“So is this really not a bar? I really thought it was,” says a perplexed man sporting salt-and-pepper hair and a faded maroon shirt. He was walking around the neighborhood with his wife and young child, who sat patiently in the stroller as he made his inquiry.
It’s not hard to see why the man was confused as he walked by the Republic of Booza, a bright new storefront on a quiet corner in Brooklyn’s Williamsburg neighborhood. While the shop does not sell any booze, it does sell booza, an ice cream style born in the Levant.

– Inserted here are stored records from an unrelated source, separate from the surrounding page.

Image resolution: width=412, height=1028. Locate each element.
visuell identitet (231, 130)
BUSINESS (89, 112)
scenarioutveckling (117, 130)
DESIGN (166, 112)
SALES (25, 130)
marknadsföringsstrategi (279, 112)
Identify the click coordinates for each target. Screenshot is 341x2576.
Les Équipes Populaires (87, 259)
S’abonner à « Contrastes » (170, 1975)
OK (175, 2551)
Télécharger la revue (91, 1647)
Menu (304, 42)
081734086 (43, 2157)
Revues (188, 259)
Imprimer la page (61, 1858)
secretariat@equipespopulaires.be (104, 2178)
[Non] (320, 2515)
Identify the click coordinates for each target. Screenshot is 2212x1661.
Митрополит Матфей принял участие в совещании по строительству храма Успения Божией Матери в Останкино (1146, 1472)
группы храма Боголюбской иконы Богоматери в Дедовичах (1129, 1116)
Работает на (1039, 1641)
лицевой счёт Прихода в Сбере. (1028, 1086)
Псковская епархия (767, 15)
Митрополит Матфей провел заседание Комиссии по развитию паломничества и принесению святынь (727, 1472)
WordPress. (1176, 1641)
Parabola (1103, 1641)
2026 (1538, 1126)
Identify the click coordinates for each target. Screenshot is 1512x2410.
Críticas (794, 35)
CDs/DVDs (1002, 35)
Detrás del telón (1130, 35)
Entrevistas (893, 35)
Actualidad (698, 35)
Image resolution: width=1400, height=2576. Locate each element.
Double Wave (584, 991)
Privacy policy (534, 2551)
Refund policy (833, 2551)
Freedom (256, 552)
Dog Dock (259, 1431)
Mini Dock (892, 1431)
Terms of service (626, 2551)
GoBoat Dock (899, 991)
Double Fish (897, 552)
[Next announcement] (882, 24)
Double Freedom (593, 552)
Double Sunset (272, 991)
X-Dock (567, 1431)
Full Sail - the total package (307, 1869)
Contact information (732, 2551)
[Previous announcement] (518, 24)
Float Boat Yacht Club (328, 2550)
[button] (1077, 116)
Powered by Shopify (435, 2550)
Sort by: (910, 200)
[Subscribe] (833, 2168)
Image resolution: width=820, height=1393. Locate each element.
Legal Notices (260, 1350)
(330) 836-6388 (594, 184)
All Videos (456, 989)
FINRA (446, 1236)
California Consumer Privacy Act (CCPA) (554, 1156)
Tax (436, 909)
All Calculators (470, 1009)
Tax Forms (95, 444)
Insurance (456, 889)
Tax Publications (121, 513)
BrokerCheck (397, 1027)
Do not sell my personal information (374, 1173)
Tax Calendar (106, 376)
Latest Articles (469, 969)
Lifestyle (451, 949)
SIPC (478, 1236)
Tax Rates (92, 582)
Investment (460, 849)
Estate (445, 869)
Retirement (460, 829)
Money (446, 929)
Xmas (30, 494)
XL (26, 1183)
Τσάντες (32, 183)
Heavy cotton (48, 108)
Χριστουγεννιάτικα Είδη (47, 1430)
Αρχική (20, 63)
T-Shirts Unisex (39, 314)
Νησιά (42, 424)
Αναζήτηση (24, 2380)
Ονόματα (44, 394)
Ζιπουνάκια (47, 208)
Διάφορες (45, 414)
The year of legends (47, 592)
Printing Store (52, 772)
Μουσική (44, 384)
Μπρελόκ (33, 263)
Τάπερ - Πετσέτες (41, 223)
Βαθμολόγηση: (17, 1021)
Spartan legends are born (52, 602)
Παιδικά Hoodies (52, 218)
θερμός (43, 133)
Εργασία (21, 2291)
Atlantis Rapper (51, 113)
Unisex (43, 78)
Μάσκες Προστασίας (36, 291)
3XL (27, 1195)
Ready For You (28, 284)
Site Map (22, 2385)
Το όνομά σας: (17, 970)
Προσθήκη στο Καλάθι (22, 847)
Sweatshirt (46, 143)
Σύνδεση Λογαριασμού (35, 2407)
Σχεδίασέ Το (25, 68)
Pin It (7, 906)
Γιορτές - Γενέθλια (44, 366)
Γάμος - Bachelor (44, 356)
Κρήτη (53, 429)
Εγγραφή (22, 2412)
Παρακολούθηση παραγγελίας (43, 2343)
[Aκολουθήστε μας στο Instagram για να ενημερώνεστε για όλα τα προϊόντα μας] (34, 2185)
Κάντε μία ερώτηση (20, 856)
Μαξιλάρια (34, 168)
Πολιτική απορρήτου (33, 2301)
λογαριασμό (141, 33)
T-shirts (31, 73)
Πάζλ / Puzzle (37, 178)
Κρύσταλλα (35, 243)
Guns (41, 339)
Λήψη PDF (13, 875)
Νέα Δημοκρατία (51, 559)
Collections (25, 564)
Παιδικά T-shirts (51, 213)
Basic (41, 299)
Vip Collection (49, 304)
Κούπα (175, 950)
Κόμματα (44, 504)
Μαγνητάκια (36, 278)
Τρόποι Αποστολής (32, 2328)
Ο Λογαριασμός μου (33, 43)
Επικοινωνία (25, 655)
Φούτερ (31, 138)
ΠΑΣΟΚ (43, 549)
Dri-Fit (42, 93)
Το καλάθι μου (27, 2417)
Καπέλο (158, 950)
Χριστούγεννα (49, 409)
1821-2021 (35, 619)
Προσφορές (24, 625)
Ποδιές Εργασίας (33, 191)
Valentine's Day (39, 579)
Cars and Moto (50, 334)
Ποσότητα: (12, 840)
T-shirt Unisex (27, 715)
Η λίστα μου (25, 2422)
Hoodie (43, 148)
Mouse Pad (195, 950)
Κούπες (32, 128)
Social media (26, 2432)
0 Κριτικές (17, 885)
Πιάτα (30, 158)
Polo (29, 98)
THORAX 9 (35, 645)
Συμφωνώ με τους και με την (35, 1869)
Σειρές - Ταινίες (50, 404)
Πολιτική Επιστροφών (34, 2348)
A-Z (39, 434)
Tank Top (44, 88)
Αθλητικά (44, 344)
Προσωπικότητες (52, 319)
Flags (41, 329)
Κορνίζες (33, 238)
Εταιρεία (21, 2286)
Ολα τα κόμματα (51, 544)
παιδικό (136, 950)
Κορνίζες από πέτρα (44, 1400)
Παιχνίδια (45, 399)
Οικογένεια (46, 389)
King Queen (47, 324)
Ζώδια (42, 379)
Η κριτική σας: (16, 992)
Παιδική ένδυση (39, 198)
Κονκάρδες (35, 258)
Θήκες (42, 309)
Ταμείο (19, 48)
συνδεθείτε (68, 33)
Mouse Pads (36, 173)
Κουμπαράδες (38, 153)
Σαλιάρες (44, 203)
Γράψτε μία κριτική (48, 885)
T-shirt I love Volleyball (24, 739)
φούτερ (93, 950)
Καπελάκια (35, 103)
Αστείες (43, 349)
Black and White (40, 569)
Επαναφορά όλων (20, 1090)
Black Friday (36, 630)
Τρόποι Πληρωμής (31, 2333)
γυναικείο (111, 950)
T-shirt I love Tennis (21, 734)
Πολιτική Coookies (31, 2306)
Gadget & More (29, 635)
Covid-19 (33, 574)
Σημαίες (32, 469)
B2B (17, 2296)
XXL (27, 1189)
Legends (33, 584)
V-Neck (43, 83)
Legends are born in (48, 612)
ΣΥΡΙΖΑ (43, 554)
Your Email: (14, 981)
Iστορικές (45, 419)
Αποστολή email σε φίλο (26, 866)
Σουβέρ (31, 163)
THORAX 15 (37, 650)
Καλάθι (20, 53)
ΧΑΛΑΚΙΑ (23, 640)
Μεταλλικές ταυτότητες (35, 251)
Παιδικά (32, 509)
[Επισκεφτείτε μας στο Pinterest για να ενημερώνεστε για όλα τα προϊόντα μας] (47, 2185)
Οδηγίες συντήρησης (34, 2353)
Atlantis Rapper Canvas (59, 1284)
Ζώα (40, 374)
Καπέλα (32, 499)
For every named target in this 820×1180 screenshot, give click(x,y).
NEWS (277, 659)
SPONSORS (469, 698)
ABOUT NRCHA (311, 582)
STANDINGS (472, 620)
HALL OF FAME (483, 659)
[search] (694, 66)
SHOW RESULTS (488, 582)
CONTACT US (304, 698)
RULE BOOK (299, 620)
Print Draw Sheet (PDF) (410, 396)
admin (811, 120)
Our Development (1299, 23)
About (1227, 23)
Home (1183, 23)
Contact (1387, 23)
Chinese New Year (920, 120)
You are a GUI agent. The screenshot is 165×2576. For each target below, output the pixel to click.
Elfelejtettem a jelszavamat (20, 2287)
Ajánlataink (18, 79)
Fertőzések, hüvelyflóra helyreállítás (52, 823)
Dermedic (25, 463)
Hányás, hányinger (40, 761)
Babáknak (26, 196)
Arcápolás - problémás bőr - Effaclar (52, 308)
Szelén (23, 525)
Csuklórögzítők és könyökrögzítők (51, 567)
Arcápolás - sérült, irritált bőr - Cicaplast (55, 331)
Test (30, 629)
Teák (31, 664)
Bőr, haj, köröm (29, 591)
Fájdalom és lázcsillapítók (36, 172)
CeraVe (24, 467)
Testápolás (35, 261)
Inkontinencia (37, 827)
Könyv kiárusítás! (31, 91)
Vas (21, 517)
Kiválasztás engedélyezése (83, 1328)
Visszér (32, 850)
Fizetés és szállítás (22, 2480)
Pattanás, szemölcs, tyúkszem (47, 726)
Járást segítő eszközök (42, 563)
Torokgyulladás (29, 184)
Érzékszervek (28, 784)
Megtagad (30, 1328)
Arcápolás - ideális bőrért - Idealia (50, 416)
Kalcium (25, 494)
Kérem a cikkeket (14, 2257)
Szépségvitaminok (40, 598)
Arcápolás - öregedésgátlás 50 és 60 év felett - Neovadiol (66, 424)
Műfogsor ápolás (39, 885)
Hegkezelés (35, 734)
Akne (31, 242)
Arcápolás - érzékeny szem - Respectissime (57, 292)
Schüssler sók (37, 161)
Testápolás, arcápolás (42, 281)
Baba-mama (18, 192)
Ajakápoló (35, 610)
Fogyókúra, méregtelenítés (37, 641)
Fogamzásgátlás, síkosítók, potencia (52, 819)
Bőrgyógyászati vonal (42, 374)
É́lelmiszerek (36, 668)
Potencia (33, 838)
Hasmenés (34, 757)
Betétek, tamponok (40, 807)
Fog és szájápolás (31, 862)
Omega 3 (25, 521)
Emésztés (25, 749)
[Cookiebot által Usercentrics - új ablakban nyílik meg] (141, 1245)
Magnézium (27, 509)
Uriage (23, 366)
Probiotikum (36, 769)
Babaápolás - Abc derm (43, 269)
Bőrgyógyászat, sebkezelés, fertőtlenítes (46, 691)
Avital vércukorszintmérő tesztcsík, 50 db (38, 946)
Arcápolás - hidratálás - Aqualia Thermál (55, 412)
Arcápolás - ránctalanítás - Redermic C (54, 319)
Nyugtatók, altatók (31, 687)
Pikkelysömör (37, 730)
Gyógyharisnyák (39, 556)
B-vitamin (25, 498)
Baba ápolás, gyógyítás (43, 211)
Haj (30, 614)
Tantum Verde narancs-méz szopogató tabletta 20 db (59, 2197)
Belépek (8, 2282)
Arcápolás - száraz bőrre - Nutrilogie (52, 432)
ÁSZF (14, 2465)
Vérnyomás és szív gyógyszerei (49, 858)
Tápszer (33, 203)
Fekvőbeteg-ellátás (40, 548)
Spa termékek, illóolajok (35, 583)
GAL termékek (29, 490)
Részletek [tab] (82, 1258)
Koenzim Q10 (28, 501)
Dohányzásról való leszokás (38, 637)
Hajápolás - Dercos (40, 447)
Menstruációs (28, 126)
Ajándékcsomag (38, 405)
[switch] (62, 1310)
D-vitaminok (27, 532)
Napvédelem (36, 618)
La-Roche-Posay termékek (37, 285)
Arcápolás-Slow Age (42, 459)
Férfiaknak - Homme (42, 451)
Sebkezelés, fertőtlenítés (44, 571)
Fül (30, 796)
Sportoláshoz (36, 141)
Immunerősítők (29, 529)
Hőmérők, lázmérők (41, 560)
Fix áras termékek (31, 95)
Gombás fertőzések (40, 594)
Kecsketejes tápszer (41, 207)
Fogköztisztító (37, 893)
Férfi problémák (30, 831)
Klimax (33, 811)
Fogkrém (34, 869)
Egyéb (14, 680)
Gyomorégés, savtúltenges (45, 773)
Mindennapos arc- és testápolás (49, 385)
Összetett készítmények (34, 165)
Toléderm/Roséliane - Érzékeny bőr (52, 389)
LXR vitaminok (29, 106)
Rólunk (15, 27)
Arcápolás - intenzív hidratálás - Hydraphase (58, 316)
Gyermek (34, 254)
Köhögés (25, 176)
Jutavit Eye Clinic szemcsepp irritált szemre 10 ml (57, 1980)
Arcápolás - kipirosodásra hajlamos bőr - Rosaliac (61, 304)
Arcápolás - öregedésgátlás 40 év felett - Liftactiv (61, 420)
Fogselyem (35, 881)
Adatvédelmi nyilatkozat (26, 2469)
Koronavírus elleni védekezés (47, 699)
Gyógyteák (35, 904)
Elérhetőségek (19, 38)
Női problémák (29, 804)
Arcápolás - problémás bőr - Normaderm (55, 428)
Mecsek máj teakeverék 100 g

What sets booza apart from other ice cream styles -- besides its playful name -- is the fact that it is stretchy. Like, pulling on a rubber band or a mozzarella-stick-fresh-from-the-fryer stretchy. If yoga was a dessert, booza would be it. For the most part, booza is made with standard ice cream ingredients like milk, cream, and various flavorings, though it does not contain any egg. The base does get mixed with salep and mastic, however. “Salep is a flour traditionally made from orchid root, and mastic is a resin that comes from the mastic tree in Greece,” explains Michael Sadler, one of the co-orders of Republic of Booza. These are the two ingredients that give booza its signature stretch. It similar to dondurma, a style of ice cream from Turkey that is equally as stretchy.